I don't think that religion is a necessary hangup for poor math/science skills. If one can not think in terms of evidence, or be willing to consider other options for a truth claim, it could make it harder. I found several places in my own cognition during my classes that seemed to offer resistance. The biggest was my distrust of anything 'organized' to generate belief, or influence a separate/individual truth determination. A science class, following a scedule, could tick me off, because I did not have enough time to evaluate the data, claims, or generalizations. I have continued to work through this, now my hangup. It became clear that doing everything via an individual truth determination could take my whole life to complete. I might miss using the new tools by this hangup. It might make me a good scientist, but it could kill a project because of some desire for perfect knowledge, or distrust. 


Hi James

It's sad that you had to conduct your explorations of the natural world in secret. In my view it is not just a fun thing to do, but it is absolutely necessary if we has an intelligent species are to progress in various fields of our knowledge.

Science, coupled with maths, has provided us with so many wonderful and some dangerous but extremely useful discoveries if utilised responsibly.

I would agree with Madeleine's response later in this discussion that having been indoctrinated into a religion so that it become part of one's core belief and worldview will colour and inform (I say distort, rather) one's worldview and can have an impact on one's openness to learn important facts about our world that are based on observations and evidence.

I find it rather ironic that, provided my supposition is true, the indoctrinated will reject evidence based fact in favour of superstition. But therein lies our atheistic conundrum. :)

Richard Dawkins said, when asked on a talkshow if he believed religion should be completely removed from eduction, that he thinks it would be a bad thing if that happened as it is a large part of human history and to understand where we are today requires that we understand our past. I suppose it would be a matter of contextualising religious studies better as we have done with Greek mythology.

I have been told that Indian children are so bright because they hear so many fantastical stories from the Hindu tradition that they have less restrictive brain-networks. I know I am more likely to see obstacles to a conundrum than wander off laterally to find a solution.

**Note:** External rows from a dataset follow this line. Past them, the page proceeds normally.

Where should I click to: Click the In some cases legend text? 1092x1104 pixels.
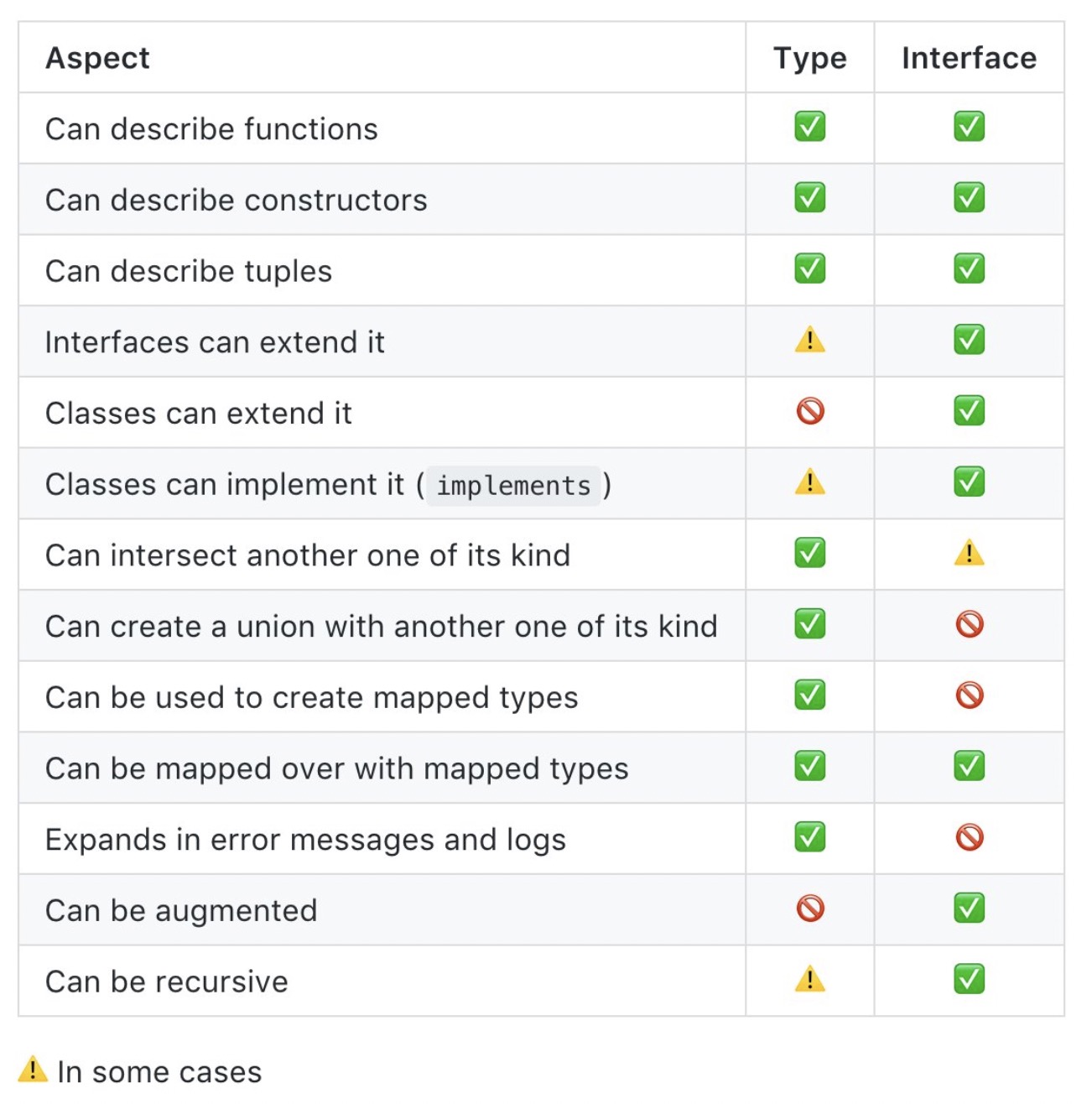point(159,1072)
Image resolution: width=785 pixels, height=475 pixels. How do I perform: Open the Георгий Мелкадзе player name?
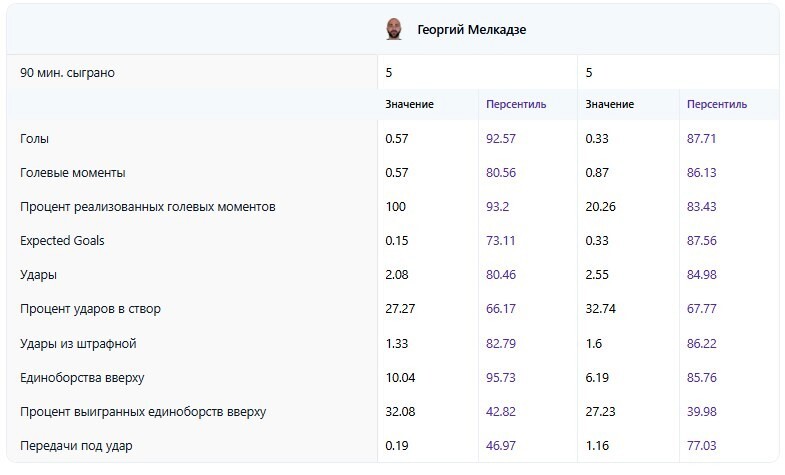471,30
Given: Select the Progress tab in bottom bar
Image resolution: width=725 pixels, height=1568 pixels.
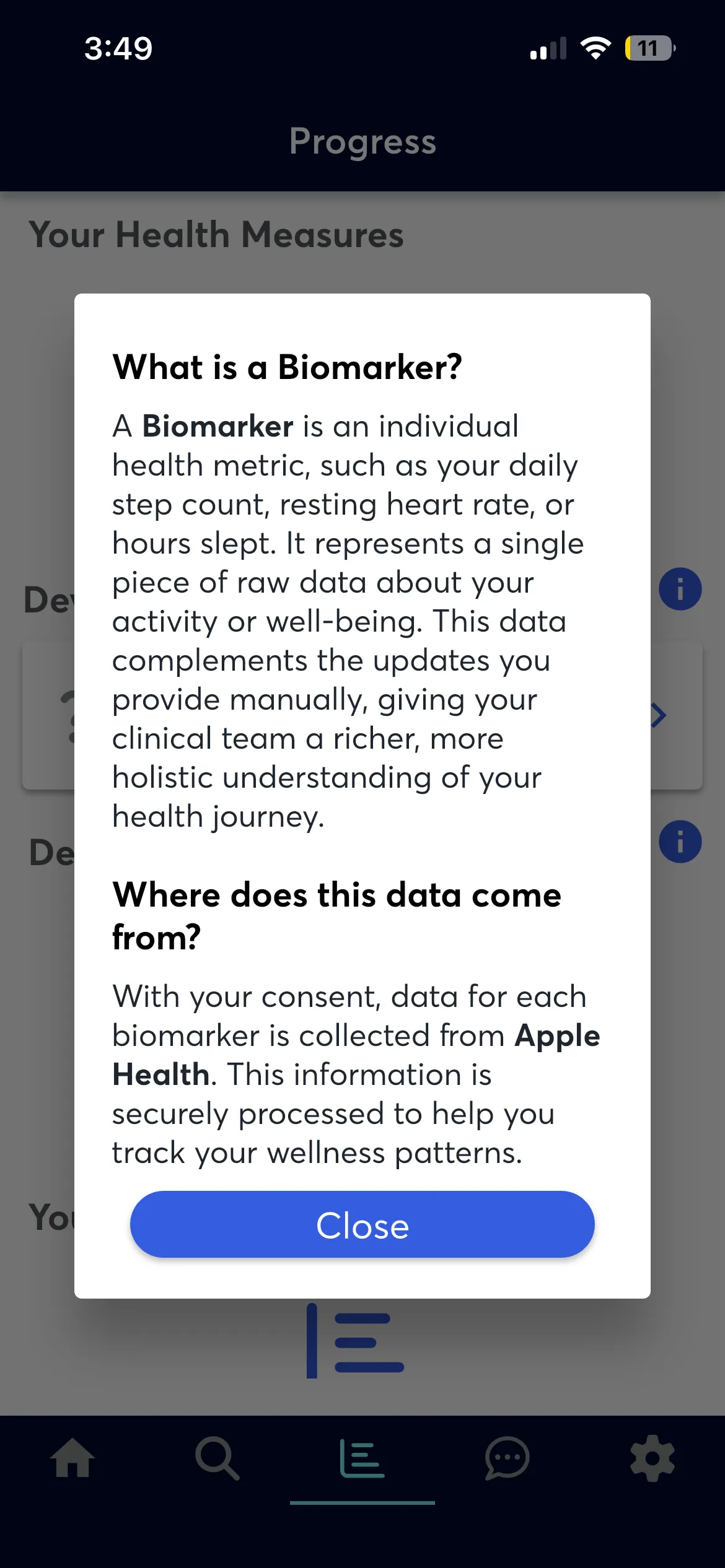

I expect that if the font of all your knowledge was "the bible says so", then anything else (like evidence or reality) would tend to take a secondary position. And be dropped entirely if it didn't match what you already "know". I don't even mean contradict, just not fully supporting. So I'd not be surprised if religious indoctrination of any kind slowed your uptake and understanding of any science you learn in school. And if the science teacher also teaches maths (or emphasises its importance) then maths could also suffer by association, even if the link is not otherwise obvious.

Interesting point by diggerbanks as well - which I guess means that kids with less restrictive story backgrounds are more open to exploring and learning on their own.

Of course (not to be forgotten): some people are just bad at science and maths, regardless of their background.

Certainly some interesting responses here.

I guess the question is not as simple as the one I put forward.

I would agree that a person's ability to learn something is largely dependent on the individual's desire to learn it, but I think that is the exact place I'm coming from.

At school, I don't think I was too unintelligent for these subjects, I was simply bored with trying to consolidate biblical "fact" from what I learn't in school. I was too afraid for my mortal soul to let go of my religious beliefs.

I guess my point is that yes, while the ability to excel at a subject like science and maths is up to the student, it certainly doesn't help having attachment to ideologies which conflict with the principles that student would need to grasp if they were to excel at these subjects.